(Recorded information)
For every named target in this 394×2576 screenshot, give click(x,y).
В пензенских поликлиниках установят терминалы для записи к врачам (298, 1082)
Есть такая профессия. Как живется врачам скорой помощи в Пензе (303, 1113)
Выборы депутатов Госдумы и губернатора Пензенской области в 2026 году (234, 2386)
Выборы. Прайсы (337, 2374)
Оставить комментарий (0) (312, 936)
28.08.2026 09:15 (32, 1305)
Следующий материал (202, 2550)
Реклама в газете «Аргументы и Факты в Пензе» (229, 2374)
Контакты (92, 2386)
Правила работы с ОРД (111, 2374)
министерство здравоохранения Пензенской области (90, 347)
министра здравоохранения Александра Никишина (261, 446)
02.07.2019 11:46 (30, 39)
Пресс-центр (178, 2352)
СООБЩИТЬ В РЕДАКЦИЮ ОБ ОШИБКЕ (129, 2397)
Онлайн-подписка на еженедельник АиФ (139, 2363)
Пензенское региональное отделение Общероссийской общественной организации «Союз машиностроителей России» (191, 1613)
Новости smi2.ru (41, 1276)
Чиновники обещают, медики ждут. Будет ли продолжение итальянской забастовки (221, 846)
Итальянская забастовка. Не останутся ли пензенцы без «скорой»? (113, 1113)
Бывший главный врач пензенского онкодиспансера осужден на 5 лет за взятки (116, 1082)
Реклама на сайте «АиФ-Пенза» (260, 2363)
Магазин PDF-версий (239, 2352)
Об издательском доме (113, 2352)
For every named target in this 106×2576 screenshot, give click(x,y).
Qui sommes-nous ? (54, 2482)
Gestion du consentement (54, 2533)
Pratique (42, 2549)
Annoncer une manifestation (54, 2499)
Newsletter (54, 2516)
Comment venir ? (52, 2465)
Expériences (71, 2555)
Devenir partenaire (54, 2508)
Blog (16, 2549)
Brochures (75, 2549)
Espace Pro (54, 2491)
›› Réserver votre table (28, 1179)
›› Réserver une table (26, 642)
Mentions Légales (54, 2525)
(End Recorded information)
(Recorded information)
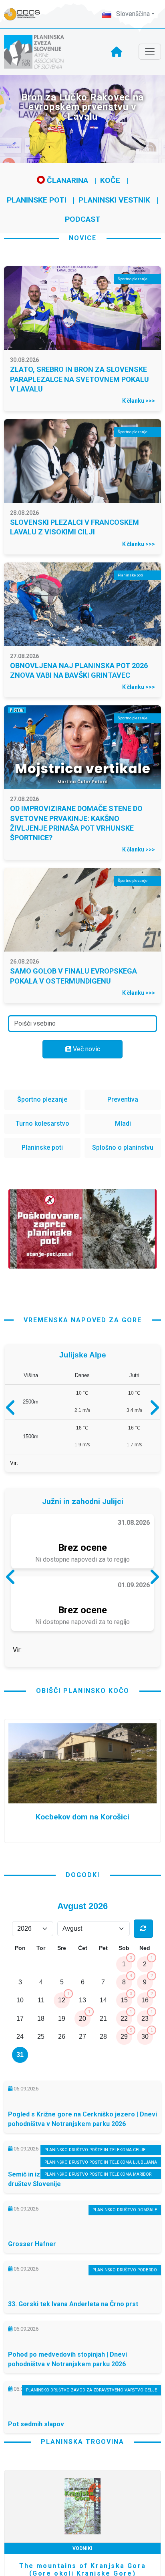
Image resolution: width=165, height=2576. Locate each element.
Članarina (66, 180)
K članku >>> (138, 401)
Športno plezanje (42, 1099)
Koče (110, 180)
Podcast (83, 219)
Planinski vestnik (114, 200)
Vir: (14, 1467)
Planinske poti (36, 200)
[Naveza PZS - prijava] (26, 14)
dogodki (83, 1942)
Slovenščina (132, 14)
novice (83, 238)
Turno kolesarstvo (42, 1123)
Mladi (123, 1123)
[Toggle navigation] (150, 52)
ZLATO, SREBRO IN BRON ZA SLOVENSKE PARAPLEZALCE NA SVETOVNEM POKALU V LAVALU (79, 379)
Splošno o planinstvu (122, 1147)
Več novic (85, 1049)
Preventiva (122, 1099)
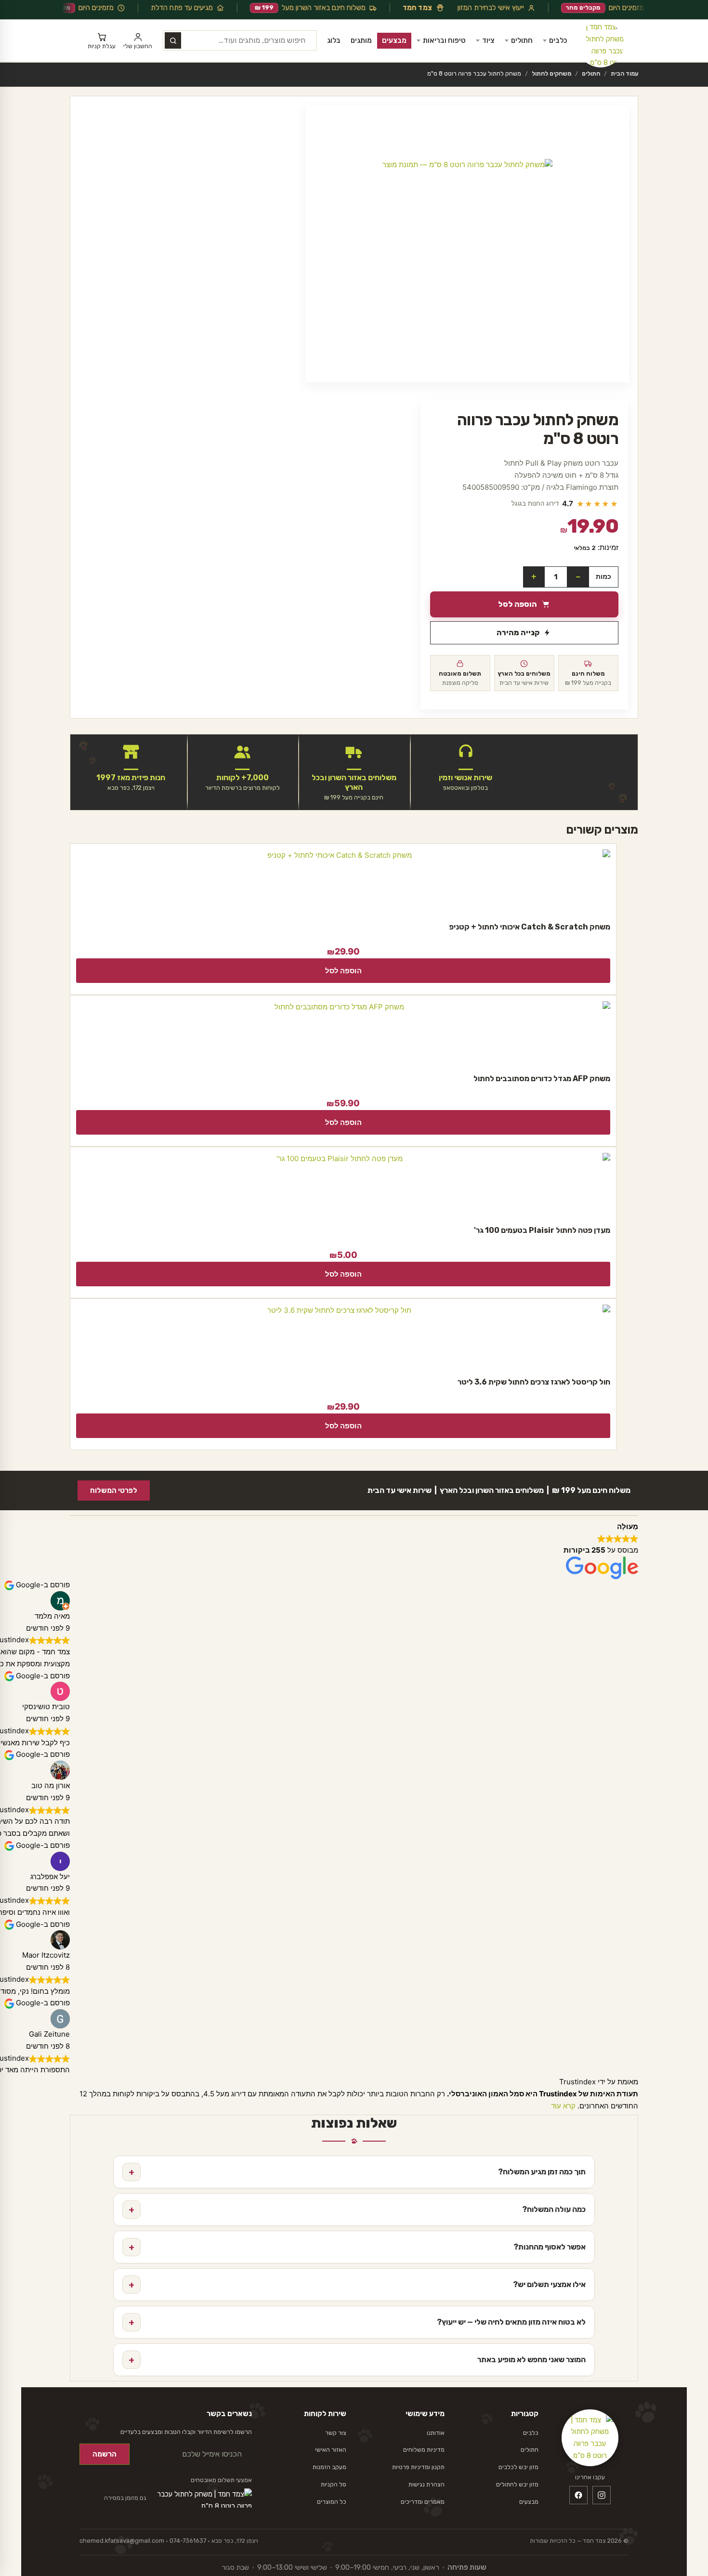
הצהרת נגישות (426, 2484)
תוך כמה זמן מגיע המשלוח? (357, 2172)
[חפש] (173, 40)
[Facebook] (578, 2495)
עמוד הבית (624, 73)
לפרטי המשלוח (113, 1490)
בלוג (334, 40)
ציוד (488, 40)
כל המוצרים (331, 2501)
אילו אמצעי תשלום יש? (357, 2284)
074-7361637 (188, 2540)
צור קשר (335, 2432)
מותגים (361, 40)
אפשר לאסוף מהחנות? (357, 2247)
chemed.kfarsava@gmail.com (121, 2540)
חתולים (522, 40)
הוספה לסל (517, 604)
(End Recorded information)
Requirement –
Restate word for word the lines in the material above from the one with "For every named target in this 394×2576" to the one with "Итальянская забастовка. Не"; both of those lines count, and nothing else does.

Expected output –
For every named target in this 394×2576 screenshot, give click(x,y).
В пензенских поликлиниках установят терминалы для записи к врачам (298, 1082)
Есть такая профессия. Как живется врачам скорой помощи в Пензе (303, 1113)
Выборы депутатов Госдумы и губернатора Пензенской области в 2026 году (234, 2386)
Выборы. Прайсы (337, 2374)
Оставить комментарий (0) (312, 936)
28.08.2026 09:15 (32, 1305)
Следующий материал (202, 2550)
Реклама в газете «Аргументы и Факты в Пензе» (229, 2374)
Контакты (92, 2386)
Правила работы с ОРД (111, 2374)
министерство здравоохранения Пензенской области (90, 347)
министра здравоохранения Александра Никишина (261, 446)
02.07.2019 11:46 (30, 39)
Пресс-центр (178, 2352)
СООБЩИТЬ В РЕДАКЦИЮ ОБ ОШИБКЕ (129, 2397)
Онлайн-подписка на еженедельник АиФ (139, 2363)
Пензенское региональное отделение Общероссийской общественной организации «Союз машиностроителей России» (191, 1613)
Новости smi2.ru (41, 1276)
Чиновники обещают, медики ждут. Будет ли продолжение итальянской забастовки (221, 846)
Итальянская забастовка. Не останутся ли пензенцы без «скорой»? (113, 1113)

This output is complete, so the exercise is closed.